Shopping Cart (0)
My Account

Shopping Cart
SELECTBIO Conferences Bioimaging Asia 2016 - Metabolic, Neuro, Cancer & Cardiovascular

Bioimaging Asia 2016 - Metabolic, Neuro, Cancer & Cardiovascular Agenda



Computation of Non-Invasive Fractional Flow Reserve Based on CT Images

Junmei Zhang, Senior Research Fellow, National Heart Centre Singapore (NHCS) Assistant Professor (Adj), Duke-NUS Medical School

Fractional flow reserve (FFR) is the gold standard to assess the functional significance of coronary stenosis. However FFR can only be measured invasively through coronary angiography. In contrast to FFR, non-invasive assessment of diameter stenosis (DS) using coronary computed tomography angiography (CTA) has high false positive rate. Recently, FFRCT has been computed by combining CTA with computational fluid dynamics (CFD) technologies. Although FFRCT has shown superior diagnostic performance over CTA alone in assessing the severity of stenosis, the CFD models tended to be computationally expensive and require several hours for completing analysis.
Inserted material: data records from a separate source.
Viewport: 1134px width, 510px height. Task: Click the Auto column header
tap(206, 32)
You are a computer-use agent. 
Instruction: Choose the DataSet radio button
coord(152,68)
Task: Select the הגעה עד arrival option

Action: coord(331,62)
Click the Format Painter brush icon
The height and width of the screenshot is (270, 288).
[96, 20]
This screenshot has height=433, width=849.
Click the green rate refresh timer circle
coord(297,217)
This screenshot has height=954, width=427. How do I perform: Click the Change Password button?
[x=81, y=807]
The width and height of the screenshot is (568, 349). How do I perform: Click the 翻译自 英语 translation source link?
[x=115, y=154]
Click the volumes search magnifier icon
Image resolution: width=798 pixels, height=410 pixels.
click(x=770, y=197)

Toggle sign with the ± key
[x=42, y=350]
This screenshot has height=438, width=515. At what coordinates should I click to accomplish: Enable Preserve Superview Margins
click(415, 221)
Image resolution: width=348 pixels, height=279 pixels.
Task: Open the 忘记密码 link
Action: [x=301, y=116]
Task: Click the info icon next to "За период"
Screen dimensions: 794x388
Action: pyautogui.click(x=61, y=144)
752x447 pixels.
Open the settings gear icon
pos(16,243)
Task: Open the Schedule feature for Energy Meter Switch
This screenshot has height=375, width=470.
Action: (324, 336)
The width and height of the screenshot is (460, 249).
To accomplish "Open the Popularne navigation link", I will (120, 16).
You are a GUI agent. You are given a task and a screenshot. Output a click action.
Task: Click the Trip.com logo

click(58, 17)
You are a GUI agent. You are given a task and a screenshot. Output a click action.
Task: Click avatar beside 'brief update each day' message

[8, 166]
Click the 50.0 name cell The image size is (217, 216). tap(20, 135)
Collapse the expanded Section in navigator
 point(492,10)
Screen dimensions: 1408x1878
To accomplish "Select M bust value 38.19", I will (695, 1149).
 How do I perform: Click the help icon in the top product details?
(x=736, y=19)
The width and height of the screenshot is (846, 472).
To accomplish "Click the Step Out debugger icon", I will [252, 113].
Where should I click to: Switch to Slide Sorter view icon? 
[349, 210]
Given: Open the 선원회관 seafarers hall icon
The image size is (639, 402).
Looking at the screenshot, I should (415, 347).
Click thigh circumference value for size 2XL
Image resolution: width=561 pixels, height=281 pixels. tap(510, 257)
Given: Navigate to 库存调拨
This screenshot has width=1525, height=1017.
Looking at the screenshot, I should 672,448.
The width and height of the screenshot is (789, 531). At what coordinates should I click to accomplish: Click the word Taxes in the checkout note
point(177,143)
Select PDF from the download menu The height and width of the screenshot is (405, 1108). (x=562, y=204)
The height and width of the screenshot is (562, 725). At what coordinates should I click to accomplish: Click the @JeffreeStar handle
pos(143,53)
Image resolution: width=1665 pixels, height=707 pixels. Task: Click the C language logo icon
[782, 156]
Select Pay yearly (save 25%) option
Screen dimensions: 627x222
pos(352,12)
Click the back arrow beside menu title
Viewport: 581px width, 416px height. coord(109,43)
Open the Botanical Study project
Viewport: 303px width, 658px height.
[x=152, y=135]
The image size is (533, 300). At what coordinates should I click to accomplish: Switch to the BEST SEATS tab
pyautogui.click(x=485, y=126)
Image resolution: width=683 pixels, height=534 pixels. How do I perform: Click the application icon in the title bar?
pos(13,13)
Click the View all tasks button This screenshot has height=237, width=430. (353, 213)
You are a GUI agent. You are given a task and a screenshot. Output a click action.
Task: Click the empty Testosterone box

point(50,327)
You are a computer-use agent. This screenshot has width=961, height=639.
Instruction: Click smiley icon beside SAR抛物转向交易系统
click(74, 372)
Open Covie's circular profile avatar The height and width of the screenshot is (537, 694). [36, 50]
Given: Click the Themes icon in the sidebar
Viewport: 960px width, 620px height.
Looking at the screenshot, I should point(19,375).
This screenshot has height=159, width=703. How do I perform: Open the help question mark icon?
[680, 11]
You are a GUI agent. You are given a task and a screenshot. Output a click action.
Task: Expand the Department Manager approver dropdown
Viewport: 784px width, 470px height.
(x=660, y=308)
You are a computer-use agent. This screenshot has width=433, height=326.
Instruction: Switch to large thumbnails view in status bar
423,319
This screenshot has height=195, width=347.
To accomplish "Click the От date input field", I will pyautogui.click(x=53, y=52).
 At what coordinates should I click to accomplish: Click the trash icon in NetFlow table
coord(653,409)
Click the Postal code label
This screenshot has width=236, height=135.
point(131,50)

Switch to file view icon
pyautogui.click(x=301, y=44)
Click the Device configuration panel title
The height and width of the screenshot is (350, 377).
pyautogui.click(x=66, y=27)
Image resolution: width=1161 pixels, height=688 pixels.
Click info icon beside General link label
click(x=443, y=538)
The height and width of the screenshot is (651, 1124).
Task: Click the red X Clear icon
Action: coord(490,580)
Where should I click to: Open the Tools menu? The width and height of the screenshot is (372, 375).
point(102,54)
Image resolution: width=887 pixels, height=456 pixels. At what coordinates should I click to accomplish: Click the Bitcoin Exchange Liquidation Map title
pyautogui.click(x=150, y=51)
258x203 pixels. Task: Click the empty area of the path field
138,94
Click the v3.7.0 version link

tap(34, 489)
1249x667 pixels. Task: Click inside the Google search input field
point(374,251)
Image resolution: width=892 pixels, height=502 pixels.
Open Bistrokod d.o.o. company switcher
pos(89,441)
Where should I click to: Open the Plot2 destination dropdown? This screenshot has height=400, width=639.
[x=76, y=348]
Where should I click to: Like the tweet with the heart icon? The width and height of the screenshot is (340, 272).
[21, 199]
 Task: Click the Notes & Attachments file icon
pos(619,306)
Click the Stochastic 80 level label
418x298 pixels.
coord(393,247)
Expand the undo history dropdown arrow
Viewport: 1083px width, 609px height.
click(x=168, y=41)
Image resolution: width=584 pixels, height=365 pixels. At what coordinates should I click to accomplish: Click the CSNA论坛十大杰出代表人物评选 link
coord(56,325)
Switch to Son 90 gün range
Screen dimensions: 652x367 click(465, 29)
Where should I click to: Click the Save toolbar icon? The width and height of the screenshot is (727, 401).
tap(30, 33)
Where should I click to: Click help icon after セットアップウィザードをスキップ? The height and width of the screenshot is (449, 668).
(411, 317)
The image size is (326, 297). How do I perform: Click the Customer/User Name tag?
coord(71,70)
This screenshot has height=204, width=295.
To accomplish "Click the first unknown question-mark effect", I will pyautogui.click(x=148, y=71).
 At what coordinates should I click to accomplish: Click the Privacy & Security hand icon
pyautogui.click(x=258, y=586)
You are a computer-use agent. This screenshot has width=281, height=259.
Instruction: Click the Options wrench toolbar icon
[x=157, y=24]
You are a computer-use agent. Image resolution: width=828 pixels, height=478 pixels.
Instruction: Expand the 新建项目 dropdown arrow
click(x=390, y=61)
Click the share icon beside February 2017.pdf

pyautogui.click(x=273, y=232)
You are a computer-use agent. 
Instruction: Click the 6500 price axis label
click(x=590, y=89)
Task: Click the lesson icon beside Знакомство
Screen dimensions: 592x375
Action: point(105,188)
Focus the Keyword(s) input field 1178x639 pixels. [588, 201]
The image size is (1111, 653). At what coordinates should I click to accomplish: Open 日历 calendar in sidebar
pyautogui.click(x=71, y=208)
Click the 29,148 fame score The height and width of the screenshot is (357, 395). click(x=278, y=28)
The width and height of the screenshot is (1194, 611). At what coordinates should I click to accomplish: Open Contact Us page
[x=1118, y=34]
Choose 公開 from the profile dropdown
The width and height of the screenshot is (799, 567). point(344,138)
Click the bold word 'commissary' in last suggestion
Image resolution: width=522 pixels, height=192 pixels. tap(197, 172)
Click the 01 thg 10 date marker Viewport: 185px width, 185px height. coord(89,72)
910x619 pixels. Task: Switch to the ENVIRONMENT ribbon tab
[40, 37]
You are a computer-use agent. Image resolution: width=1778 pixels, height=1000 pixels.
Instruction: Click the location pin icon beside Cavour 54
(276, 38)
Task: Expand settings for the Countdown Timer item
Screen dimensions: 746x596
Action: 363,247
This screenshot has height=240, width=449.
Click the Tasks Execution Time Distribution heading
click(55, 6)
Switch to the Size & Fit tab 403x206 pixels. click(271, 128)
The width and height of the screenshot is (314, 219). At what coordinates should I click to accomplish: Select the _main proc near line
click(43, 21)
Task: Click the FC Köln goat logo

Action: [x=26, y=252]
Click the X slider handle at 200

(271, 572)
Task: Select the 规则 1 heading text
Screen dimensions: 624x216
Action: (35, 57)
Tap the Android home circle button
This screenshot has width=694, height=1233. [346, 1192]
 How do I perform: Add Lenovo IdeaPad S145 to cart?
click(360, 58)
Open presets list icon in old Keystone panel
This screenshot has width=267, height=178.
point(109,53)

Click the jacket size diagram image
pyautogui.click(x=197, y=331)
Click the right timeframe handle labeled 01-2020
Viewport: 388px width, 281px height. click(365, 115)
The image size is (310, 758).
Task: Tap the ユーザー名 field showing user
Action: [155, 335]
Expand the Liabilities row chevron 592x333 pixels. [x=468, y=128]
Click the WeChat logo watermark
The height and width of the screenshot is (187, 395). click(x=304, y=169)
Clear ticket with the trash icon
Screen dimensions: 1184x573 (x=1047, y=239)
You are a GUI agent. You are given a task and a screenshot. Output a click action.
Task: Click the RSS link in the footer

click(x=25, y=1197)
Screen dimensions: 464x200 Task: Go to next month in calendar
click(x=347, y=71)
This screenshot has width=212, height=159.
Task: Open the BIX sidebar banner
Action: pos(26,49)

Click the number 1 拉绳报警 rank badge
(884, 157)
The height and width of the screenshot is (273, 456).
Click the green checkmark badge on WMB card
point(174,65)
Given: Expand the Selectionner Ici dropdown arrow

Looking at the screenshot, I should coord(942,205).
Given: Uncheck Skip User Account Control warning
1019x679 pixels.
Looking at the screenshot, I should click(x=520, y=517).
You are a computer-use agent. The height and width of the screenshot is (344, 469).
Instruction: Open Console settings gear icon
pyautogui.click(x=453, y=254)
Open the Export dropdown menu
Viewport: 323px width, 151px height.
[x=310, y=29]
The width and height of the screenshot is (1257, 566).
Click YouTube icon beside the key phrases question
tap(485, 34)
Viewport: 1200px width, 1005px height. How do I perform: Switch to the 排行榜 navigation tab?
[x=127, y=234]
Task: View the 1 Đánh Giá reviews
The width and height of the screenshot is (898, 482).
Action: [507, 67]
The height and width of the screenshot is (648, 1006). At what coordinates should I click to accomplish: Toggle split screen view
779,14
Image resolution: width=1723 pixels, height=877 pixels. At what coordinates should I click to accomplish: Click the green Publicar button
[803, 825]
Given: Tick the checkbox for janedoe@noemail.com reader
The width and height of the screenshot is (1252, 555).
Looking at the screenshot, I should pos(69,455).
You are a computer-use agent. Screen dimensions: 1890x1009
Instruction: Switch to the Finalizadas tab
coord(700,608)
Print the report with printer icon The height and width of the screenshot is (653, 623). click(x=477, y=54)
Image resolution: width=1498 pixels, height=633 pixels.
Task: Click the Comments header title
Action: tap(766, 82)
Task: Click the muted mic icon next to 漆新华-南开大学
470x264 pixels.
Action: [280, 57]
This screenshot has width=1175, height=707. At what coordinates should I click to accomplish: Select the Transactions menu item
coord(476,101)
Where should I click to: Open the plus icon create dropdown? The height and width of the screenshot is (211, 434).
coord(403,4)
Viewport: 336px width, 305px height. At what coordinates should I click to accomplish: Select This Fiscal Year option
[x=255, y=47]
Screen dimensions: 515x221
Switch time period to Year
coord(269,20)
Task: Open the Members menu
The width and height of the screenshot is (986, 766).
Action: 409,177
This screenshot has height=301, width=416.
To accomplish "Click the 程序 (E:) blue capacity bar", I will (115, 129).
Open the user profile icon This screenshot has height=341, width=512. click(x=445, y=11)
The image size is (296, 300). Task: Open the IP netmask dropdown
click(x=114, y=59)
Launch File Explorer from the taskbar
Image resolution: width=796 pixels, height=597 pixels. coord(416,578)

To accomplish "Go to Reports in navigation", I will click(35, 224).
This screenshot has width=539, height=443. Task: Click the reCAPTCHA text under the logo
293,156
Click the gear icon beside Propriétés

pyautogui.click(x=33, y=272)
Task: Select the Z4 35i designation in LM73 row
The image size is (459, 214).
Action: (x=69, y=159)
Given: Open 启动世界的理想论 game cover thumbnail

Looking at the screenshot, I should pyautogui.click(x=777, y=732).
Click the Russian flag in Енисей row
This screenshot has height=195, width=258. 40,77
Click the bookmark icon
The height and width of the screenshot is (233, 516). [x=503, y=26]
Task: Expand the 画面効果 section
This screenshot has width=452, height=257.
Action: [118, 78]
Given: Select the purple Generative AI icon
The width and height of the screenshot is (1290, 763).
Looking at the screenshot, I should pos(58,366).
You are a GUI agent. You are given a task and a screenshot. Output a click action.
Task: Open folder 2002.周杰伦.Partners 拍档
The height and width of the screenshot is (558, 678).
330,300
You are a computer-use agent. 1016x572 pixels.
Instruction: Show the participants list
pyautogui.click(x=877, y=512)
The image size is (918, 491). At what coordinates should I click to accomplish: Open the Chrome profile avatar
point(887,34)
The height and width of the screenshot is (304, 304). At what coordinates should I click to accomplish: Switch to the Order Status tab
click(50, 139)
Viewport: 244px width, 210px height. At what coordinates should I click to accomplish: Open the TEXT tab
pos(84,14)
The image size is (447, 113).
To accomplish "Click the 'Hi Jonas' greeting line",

In order to predict noninvasive FFR with substantially less computational cost, we introduce a simplified model and test on a retrospective pilot study, which recruited 21 patients. All patients received coronary CTA and subsequent invasive FFR measurement for a total of 32 vessels. Based on CTA and steady-state simulation, FFRSS was calculated non-invasively and compared with FFR. On a per-vessel basis, the accuracy, sensitivity, specificity, positive predictive value and negative predictive value were 90.6%, 80.0%, 95.5%, 88.9% and 91.3% respectively for FFRSS, and were 75.0%, 50.0%, 86.4%, 62.5% and 79.2% respectively for DS. On a per-patient basis, the area under the receiver operating characteristic curve (AUC) was 0.963 and 0.741 for FFRSS and DS respectively. The CTA-derived FFRSS performed well in contrast to invasive FFR and had better diagnostic performance than DS from CTA in identifying functionally significant lesions. In contrast to FFRCT, FFRSS requires much less computational time.